Last night was one of the toughest nights in the history of our family. Alethia and I took Tasha, Rainy, and Zeke to the Entebbe airport to see them off. The goodbye was incredibly hard. Alethia knew something was up as we drove toward Entebbe, but she was confused as to what exactly was going on. We walked together as far as security would allow us. We prayed together. We hugged. We kissed. We said goodbye. Alethia clung to Tasha for dear life, not wanting to release her mother. Finally, the time came for me to take Alethia from Tasha, and I had to literally pry her away from her sobbing mother. Alethia screamed and cried as well, perhaps feeling like her one shot at having a real mother to love and care for her was being physically stripped away from her.
She calmed down pretty quickly as I held her, consoled and reassured her of her mommy’s love. We watched through the glass as the three of them moved through security and on to the ticket counter. After a few minutes they were out of sight, and we headed back to our vehicle.
I held her in my lap as we drove away from the airport and away from the opportunity that was supposed to be all of ours–the opportunity to go home. As I tried to hold it together and ask God for the one thousandth time, “why?” Alethia began humming herself to sleep. I couldn’t make out the tune at first, but as she got louder I was able to distinguish it. She was humming a common African praise song called “Higher, Higher.” The words simply say, “Higher, higher, (they pronounce it “Hiya, Hiya”) lift Jesus higher.” And “Lower, lower, lower Satan lower.” It was in that moment that the Holy Spirit of God reminded me that there is a reason and a purpose to all of this–that God will be lifted higher through this, that His name will be made famous, and that the enemy, who has already been defeated, will yet be brought lower.
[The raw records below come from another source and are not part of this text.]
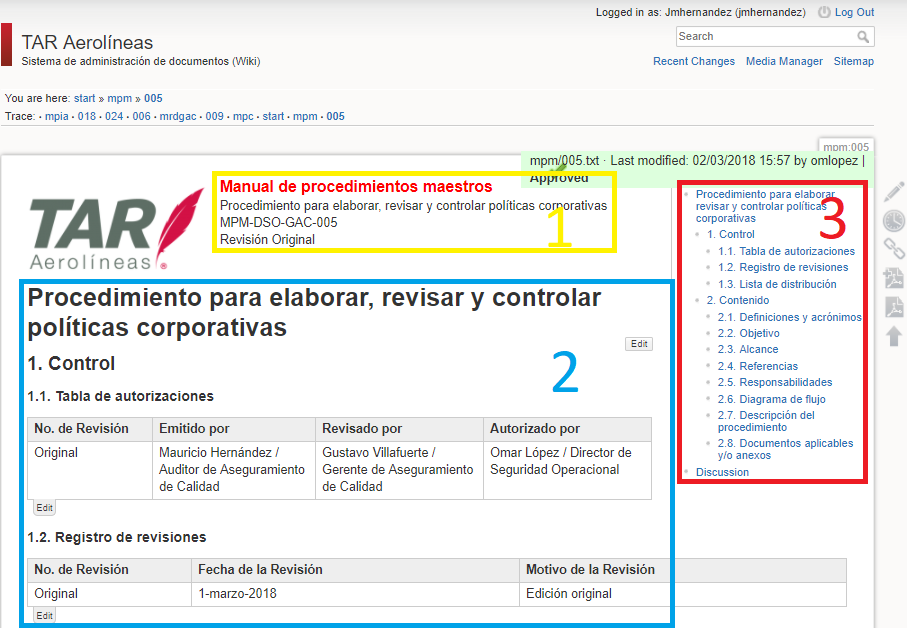The height and width of the screenshot is (628, 909).
Task: Export this page to PDF
Action: point(894,306)
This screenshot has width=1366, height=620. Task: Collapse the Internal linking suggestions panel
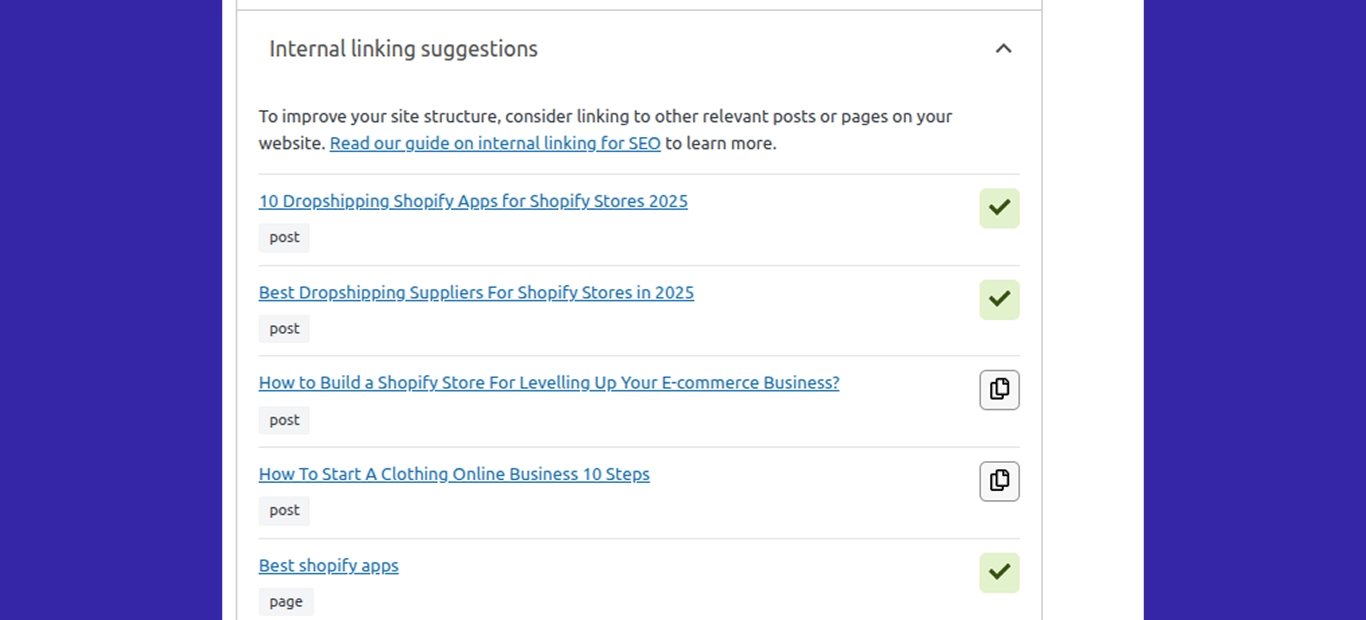point(1003,48)
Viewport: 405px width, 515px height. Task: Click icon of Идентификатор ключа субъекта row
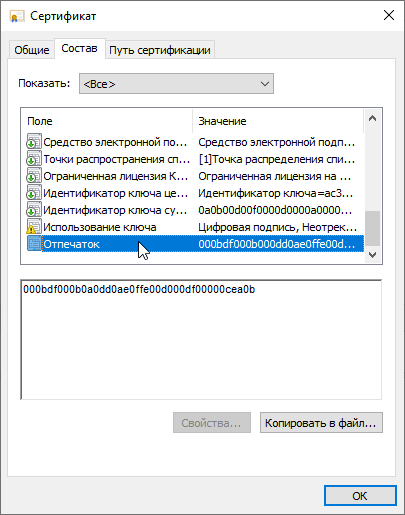34,210
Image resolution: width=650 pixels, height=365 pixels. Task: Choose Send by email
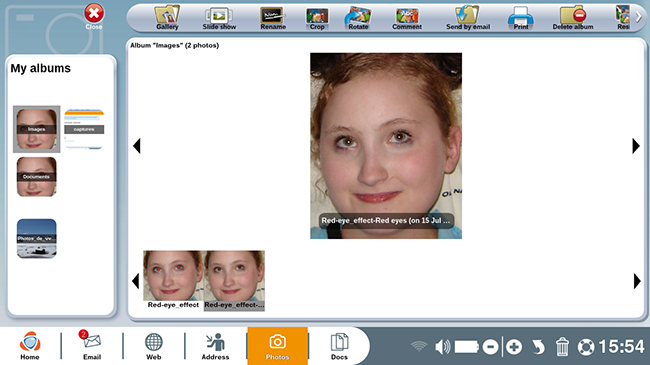(x=468, y=18)
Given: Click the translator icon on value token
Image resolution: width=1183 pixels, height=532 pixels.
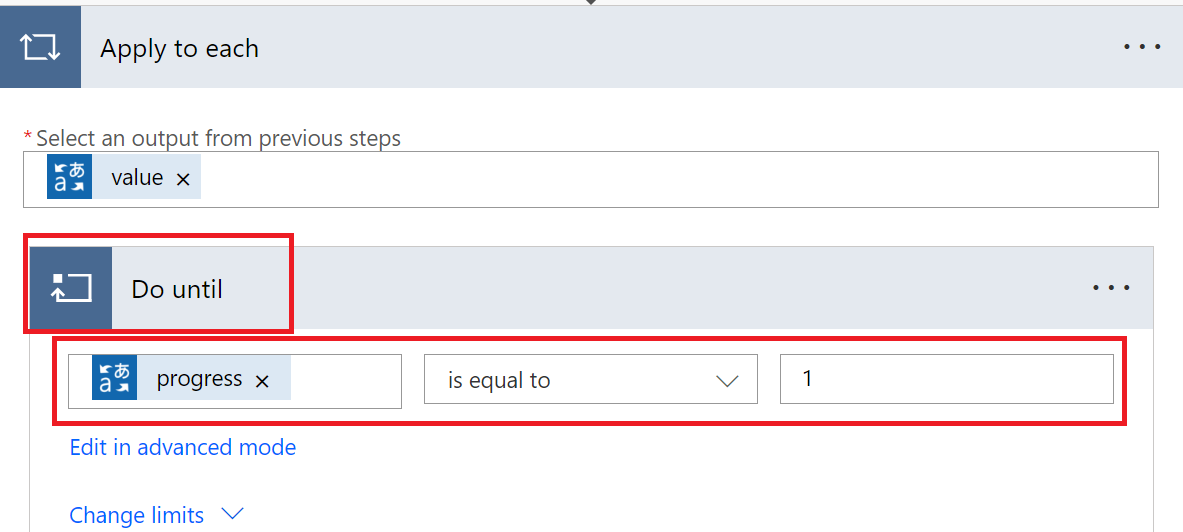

I sat there, with tears streaming down my face, thanking God for that gentle reminder and for the gift of the Comforter whose presence I felt in such a tangible way.
Now, we’re back at the Emmaus Guest House in Kampala, just Alethia and me. She’s busy playing with her dolls as I write. Tomorrow I’ll try once again to plead our case at the US Embassy to see if perhaps they’ve overlooked even the smallest of details that might prove helpful. Alethia’s been asking for mommy alot. And I just keep reminding her of mommy’s love for her. I’d be lying if I said that I’ve been doing a good job of holding it together. I’ve been wiping the tears pretty good. Not just because we were all supposed to be on that plane together and I miss my family. But because my heart aches for this little girl, who, unless a miracle happens at the USCIS headquarters in Nairobi, will never have a mom and dad to love her. Will never know the joy of being a part of the God-ordained institution of the family. Well, she knew it for 9 weeks. And I’m still praying and holding out hope that those 9 weeks will one day turn into 9 years and then 90 years. I’m still waiting for that miracle.
I’ll continue to keep you posted as much as I can from the Uganda side, as Tasha I’m sure will update from the U.S. side. Thanks so much, everyone, for your love, prayers and support through all of our highs and lows. We love you more than you know.